As of last month, $30.6B in U.S. hotel loans were on Trepp's servicer watchlist, up from $12.6B seven months earlier. 

When comparing the CMBS impact of the coronavirus to the Great Recession of 2008 and 2009, the recent pandemic is pushing hotel delinquencies on CMBS loans much higher and at a faster pace. 

The number of CMBS hotel loans now classified as 30 days late is already 53% higher than the delinquency rate reached during the height of the Great Recession, according to Trepp. 

It took two years after the start of the Great Recession for hotel CMBS loans to reach the peak of $17.6B in loans tied to special servicing.
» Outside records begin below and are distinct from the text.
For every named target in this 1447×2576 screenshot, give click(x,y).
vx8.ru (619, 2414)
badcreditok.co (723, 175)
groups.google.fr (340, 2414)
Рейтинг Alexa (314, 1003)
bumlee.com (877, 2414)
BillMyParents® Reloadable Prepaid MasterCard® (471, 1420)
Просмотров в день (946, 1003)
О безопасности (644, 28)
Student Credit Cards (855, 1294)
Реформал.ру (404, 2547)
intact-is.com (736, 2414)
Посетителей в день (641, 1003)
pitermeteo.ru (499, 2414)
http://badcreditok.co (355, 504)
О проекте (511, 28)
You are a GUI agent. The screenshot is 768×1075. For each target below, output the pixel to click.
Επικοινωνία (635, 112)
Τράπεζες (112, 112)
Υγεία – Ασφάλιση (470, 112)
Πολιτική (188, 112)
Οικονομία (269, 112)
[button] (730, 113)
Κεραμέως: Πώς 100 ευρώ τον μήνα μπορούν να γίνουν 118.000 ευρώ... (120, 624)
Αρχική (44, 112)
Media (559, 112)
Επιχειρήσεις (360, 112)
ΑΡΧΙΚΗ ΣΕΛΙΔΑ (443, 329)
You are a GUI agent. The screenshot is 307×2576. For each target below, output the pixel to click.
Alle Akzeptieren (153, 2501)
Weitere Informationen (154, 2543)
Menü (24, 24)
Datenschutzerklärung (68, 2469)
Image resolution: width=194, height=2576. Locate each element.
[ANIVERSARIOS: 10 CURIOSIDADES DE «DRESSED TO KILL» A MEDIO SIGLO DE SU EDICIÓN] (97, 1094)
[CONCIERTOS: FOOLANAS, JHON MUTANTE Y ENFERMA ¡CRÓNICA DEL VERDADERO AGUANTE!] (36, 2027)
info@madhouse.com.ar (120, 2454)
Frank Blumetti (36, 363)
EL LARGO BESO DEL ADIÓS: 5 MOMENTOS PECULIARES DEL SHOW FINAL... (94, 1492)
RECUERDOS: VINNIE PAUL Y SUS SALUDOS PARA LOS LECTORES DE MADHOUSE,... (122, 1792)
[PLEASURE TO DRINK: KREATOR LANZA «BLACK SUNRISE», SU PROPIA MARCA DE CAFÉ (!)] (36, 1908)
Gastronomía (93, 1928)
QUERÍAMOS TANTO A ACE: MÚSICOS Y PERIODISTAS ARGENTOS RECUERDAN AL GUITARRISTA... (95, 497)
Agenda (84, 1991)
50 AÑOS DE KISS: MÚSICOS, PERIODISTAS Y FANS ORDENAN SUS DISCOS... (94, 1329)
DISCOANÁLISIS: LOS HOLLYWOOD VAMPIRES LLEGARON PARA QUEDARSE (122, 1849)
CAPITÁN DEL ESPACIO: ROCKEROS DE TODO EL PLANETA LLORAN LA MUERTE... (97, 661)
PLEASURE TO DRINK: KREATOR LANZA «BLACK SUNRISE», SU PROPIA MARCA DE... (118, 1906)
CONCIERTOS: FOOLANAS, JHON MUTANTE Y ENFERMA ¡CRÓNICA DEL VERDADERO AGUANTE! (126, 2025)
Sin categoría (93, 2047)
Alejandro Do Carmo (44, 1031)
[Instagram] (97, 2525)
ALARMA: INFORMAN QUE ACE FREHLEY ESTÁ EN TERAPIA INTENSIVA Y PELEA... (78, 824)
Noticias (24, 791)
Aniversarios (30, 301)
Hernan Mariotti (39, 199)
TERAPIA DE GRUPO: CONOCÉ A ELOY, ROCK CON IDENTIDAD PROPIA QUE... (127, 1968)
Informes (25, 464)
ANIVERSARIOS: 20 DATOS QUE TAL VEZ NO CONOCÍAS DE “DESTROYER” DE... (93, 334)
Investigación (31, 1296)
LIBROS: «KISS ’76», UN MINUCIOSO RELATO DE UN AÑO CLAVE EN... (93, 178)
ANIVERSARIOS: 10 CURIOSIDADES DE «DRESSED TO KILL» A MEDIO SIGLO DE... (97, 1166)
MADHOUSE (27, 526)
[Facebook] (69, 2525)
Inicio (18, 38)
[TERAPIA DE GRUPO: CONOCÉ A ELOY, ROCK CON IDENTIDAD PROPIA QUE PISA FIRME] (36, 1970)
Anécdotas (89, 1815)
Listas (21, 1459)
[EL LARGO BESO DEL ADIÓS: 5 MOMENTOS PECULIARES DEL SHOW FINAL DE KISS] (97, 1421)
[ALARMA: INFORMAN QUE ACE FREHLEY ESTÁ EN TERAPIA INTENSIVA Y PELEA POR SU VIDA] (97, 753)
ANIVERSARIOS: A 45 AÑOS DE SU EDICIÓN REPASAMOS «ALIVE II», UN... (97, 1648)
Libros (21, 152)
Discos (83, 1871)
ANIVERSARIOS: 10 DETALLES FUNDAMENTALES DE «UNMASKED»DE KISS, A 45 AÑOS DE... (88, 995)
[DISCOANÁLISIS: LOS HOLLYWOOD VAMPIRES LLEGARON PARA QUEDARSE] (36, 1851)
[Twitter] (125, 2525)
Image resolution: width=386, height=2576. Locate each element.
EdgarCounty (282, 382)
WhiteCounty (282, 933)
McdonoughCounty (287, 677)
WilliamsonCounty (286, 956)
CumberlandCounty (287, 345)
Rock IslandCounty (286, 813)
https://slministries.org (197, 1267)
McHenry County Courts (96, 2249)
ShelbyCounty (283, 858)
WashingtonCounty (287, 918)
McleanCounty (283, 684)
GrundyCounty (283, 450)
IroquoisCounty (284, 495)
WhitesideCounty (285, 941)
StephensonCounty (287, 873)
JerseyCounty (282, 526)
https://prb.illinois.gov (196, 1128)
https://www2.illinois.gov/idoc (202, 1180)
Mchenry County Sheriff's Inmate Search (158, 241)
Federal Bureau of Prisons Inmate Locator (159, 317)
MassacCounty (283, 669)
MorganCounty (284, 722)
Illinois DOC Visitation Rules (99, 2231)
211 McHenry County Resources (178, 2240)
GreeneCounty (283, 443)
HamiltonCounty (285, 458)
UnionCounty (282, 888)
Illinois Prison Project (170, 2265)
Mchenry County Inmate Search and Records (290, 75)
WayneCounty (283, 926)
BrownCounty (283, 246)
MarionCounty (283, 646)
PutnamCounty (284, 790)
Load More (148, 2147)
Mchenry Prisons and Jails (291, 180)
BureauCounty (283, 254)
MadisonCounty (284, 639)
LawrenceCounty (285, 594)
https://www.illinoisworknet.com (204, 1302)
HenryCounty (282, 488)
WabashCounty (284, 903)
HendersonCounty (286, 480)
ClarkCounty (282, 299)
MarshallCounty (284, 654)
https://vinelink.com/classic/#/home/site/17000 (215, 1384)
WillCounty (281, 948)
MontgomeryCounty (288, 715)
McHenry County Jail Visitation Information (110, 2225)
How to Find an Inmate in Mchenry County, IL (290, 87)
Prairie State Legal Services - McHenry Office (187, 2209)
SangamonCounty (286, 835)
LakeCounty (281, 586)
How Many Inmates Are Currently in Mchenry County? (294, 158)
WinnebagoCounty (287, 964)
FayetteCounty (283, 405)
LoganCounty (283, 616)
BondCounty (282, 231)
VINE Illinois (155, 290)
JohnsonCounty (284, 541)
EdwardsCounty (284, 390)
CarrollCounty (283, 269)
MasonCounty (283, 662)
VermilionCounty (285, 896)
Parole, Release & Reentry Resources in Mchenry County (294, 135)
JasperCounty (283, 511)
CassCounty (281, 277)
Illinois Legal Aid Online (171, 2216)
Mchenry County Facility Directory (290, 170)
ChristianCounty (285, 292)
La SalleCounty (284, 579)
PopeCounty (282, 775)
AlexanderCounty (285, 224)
But now, only six months into the coronavirus crisis, $21B in hotel CMBS loans are sitting with special servicers. 

The metros with the highest percentage of delinquent hotel CMBS loans include New York-Newark-Jersey City (with a 38.72% delinquency rate), Houston-The Woodlands-Sugar Land (66.18%), Chicago-Naperville-Elgin (53.84%) and the Dallas-Fort Worth-Arlington market (18.88%). 

In Dallas-Fort Worth alone, 24 loans carrying a $289M balance are pushing the hotel CMBS delinquency rate up, Trepp reported.